◆ EXERCISE GOAL
Your answer should be an exact copy of the lines from the one containing "Task: Click the Home icon in top bar" through the last line of the records below, without any pictures.

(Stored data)

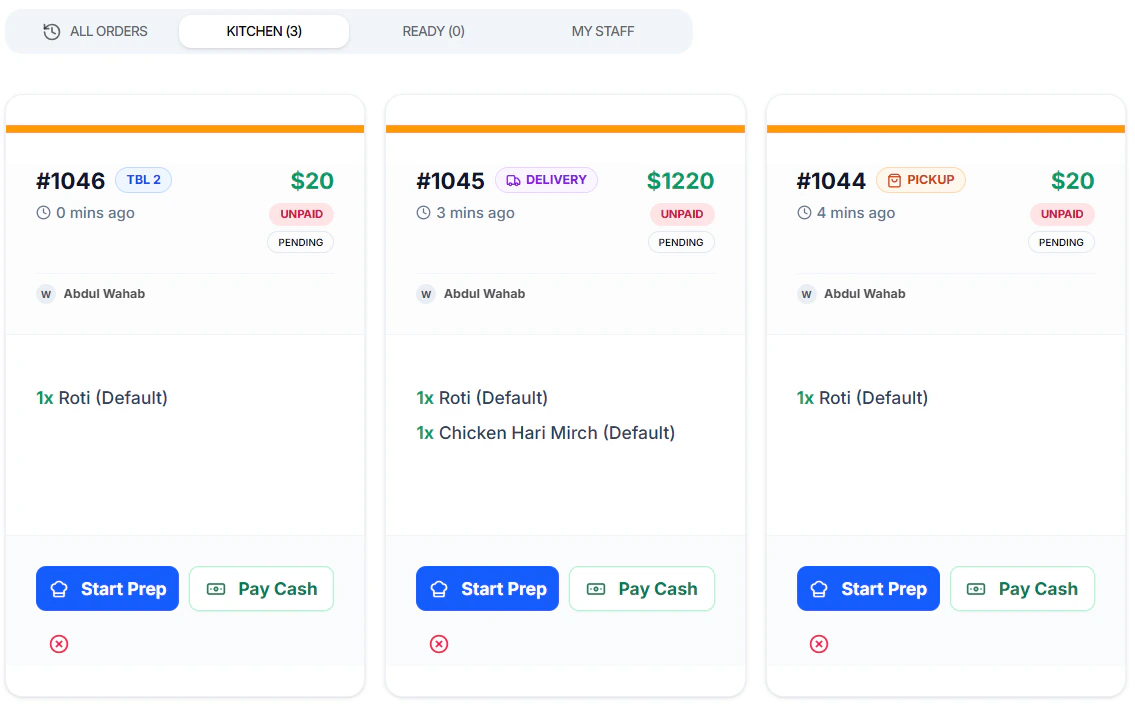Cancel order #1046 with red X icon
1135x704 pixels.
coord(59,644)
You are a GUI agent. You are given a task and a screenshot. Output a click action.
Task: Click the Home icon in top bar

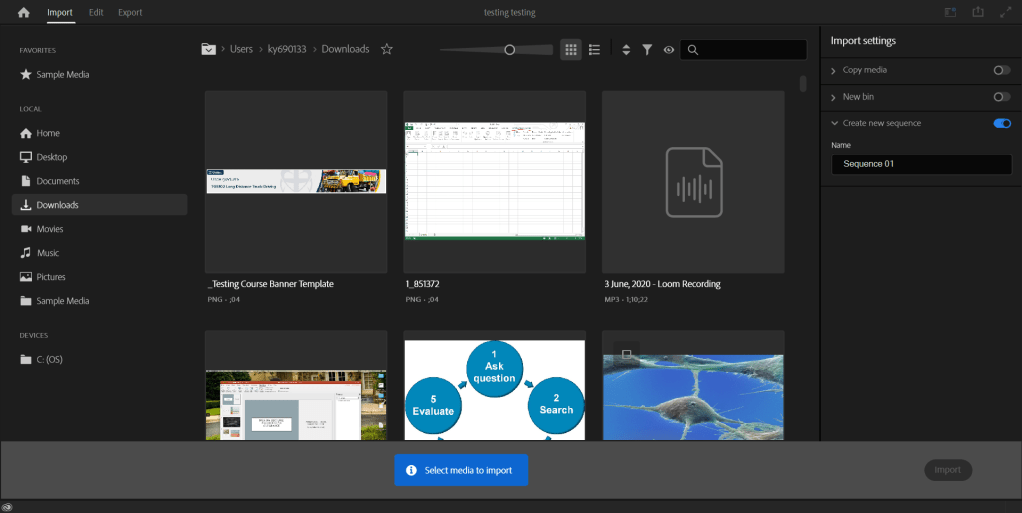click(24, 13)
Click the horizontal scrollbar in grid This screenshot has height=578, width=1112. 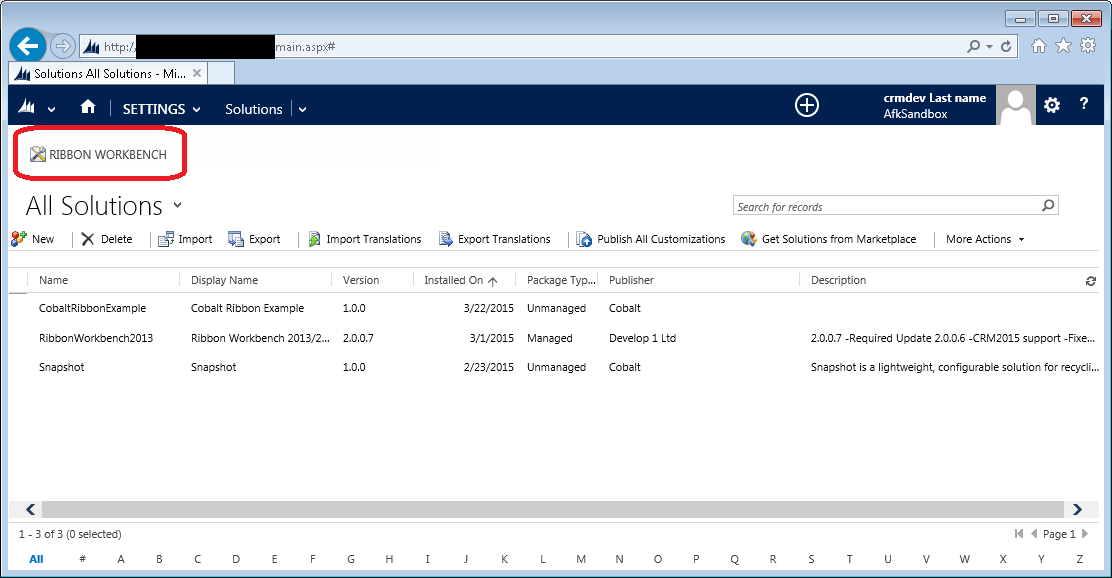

◆ RESULT FOR THIS EXERCISE
Task: Click the Home icon in top bar

click(24, 13)
Click the horizontal scrollbar in grid This screenshot has height=578, width=1112. 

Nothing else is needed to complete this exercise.